>> Start TEXT EXCERPT

# What exactly does opening the trunk first do when doors are locked?



## aadams1278 (Jul 8, 2018)

I travel for work so my Model 3 is parked at an airport for several days at a time on a weekly basis. I always walk up to the car and put my luggage in the trunk first, before opening any other doors. I am using the phone as key (iPhone). 

I NEVER have to wait for any delay when attempting to open the trunk. It always opens immediately. However, sometimes when I get to the driver door and pull the handle, it won't open and will give me the "use keycard to unlock" screen. I keep my phone in my left pocket and I have noticed that turning so that my body isn't between the phone and the car while continuing to pull the handle will usually "resolve" the problem and the door will then unlock and open. I THINK this typically happens when my phone battery is rather low, and I suspect there may be some decrease in the amount of power the phone allocates for bluetooth in that case...BUT the trunk already opened so???

This brings me to my question... What exactly happens when you open the trunk? It would seem that it ONLY unlocks the trunk and keeps the rest of the doors locked AND requires a separate validation from the phone to unlock the doors.

Clearly the car detects my phone because it lets me open the trunk. I know the car is in deep sleep because it has been sitting for at least 2 days and I also hear the battery relays clank closed a couple seconds after opening the trunk...usually an action that is coupled with waking the car up, which happens when unlocking doors. So if the car is awake and "unlocked" from the trunk opening via detecting my phone key, why the delay when opening the driver door?

I can't figure out why this would be programmed in this way. Any ideas or details i'm missing that would make this make more sense?


----------



## Frully (Aug 30, 2018)

The trick with all the doors is they ALL are electronically opened all the time, and are ALL 'locked' all the time. The door handles are only switches that say 'please open the door' - much like how the trunk button says 'please open the trunk'. The only time this isn't the case is when the manual pull cable release is used.

As for there sometimes being a delay with one or the other is probably a weak connection on the bluetooth and probably entirely anecdotal. I've had it let me in the car door and refuse to let me in the trunk...and vise versa.

The big relay contactor clunk is just the HV system booting up to be ready to drive. Any 'button' (door or trunk, or app wake request) on the car should wake the car to the driveable state causing that clunk.


----------



## iChris93 (Feb 3, 2017)

aadams1278 said:


> I THINK this typically happens when my phone battery is rather low, and I suspect there may be some decrease in the amount of power the phone allocates for bluetooth in that case.


Normally, the only time I notice any issues is if I'm on low power mode.


----------



## Ed Woodrick (May 26, 2018)

It's basically the position of the phone, your body, and the car. 
Try holding the phone out in front of you as you approach the car. I suspect that you will find the car open when you get to it. 
Also with baggage, you are probably following a different path and add a few pauses that you wouldn't normally do


----------



## viperd (Feb 17, 2017)

Also, a similar trick is used to wake the car in the morning so that you can unplug the charger. Tap one of the door hockey sticks to wake the car (as if to open the door, but stop after a mm of movement), and you can quickly remove the charger.


----------

>> End TEXT EXCERPT
>> Start DATASET

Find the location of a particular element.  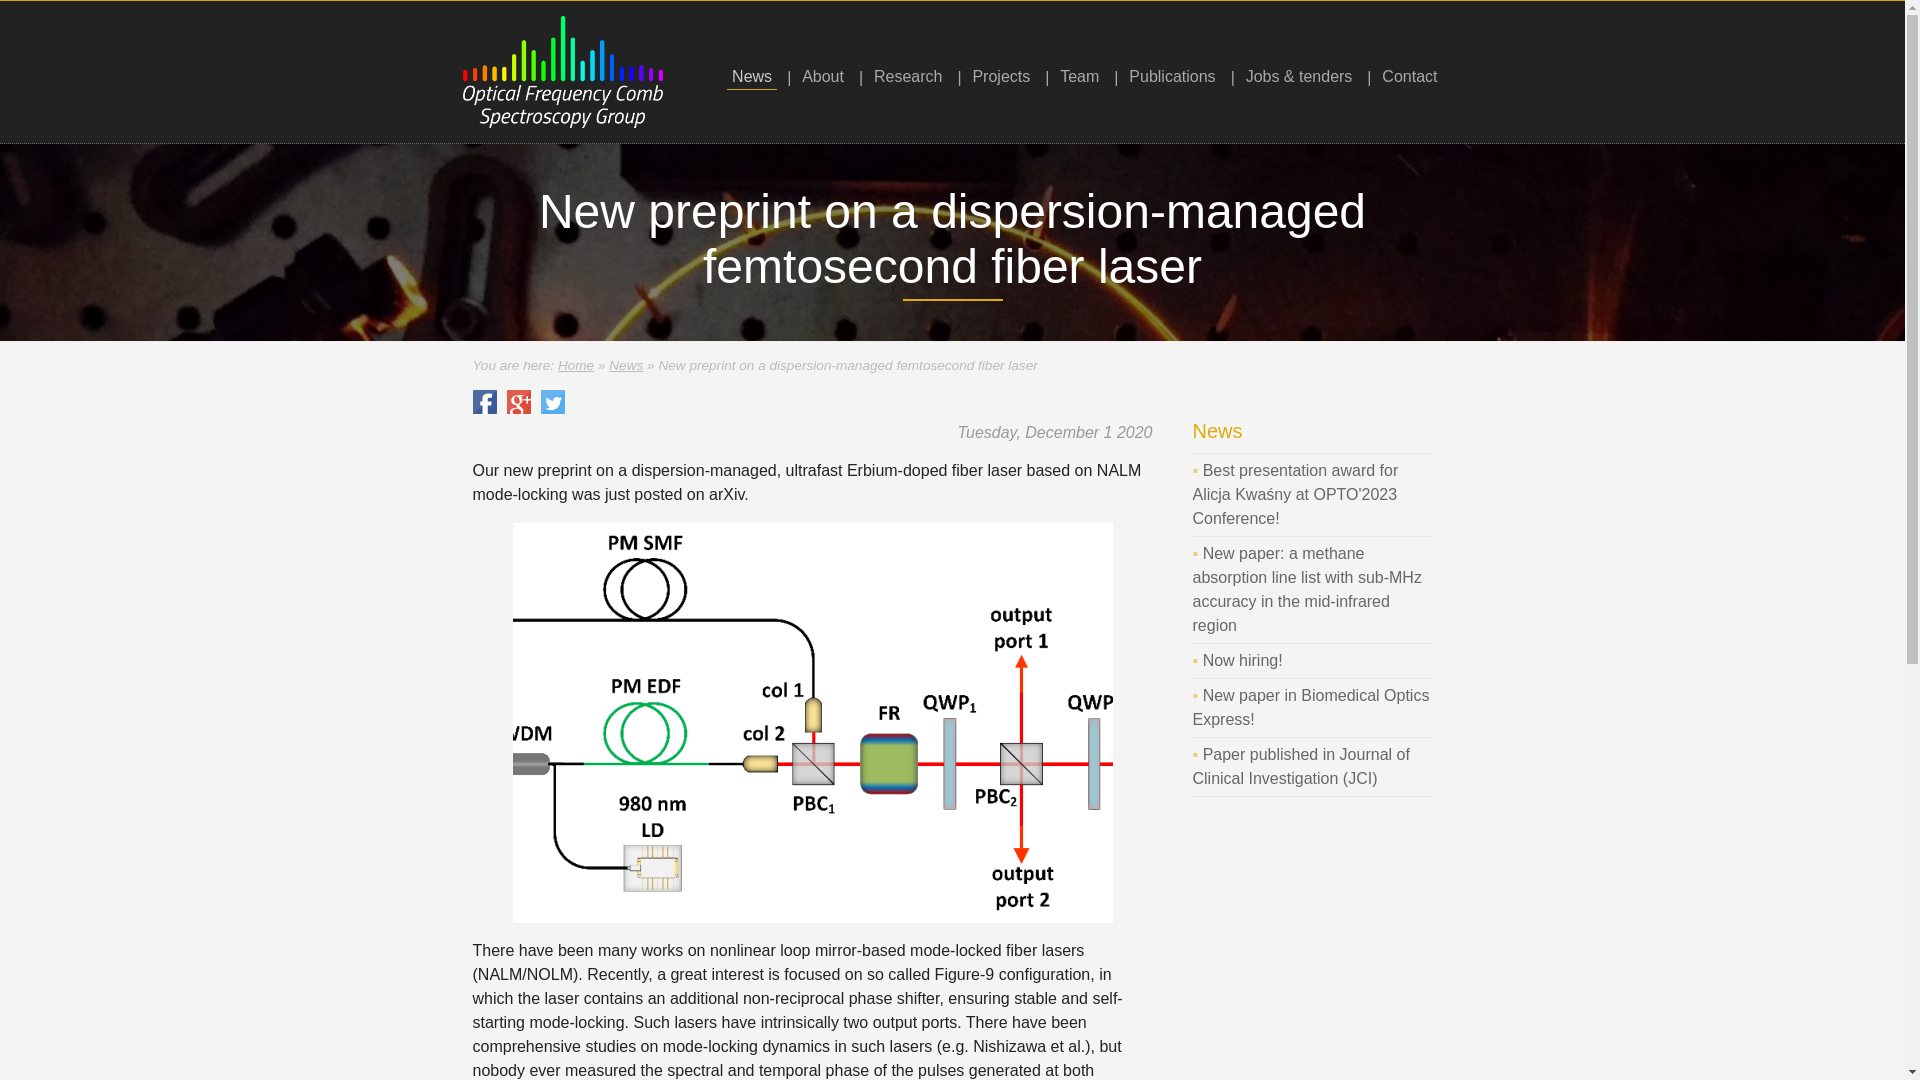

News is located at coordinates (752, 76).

>> End DATASET
>> Start DATASET

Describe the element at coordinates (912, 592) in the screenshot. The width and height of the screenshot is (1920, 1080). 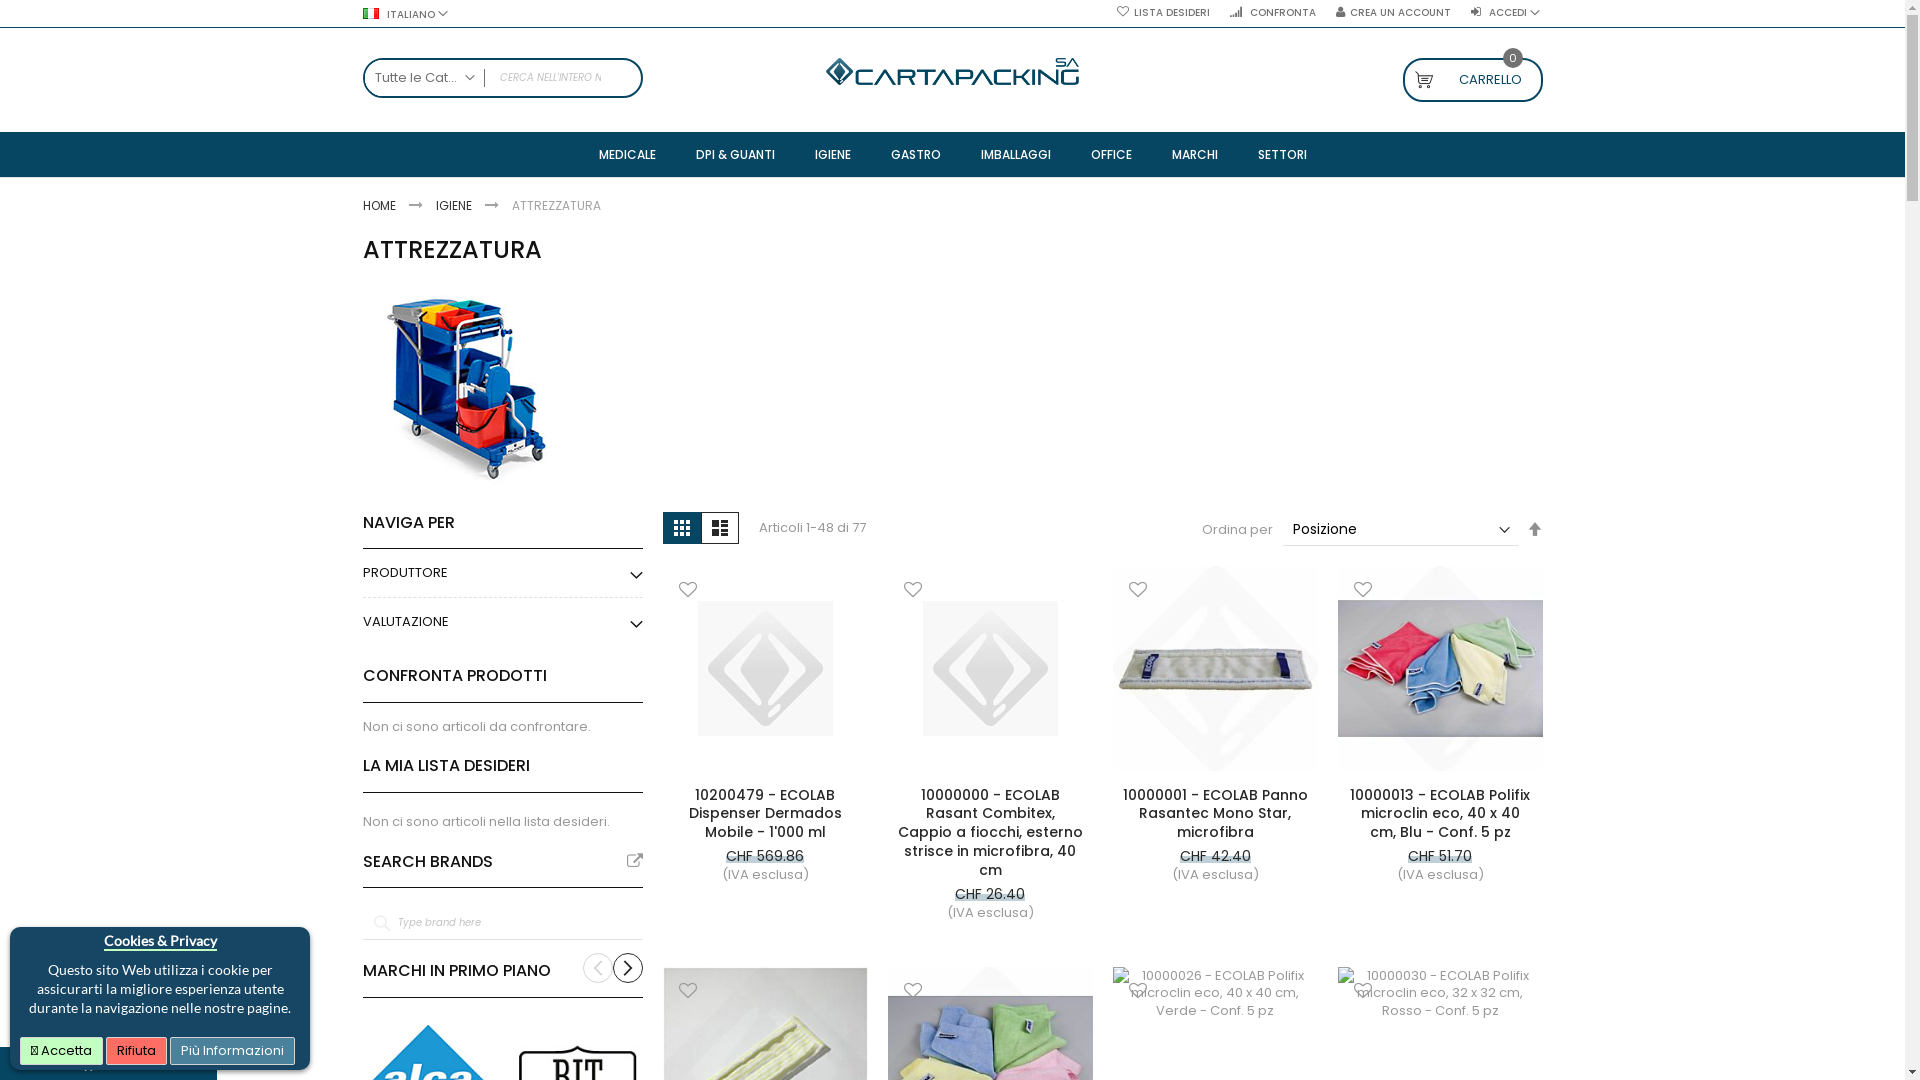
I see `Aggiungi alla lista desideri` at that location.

>> End DATASET

● **TASK BRIEF**
Answer these questions about the thread.
(a) What does aadams1278 use as the key to the car?
(b) According to Frully, when are the doors not opened electronically?
(c) In viperd's post, what is tapped to wake the car in the morning?
Answer using only the thread.

● **CORRECT ANSWER**
(a) The phone, an iPhone.
(b) When the manual pull cable release is used.
(c) One of the door hockey sticks.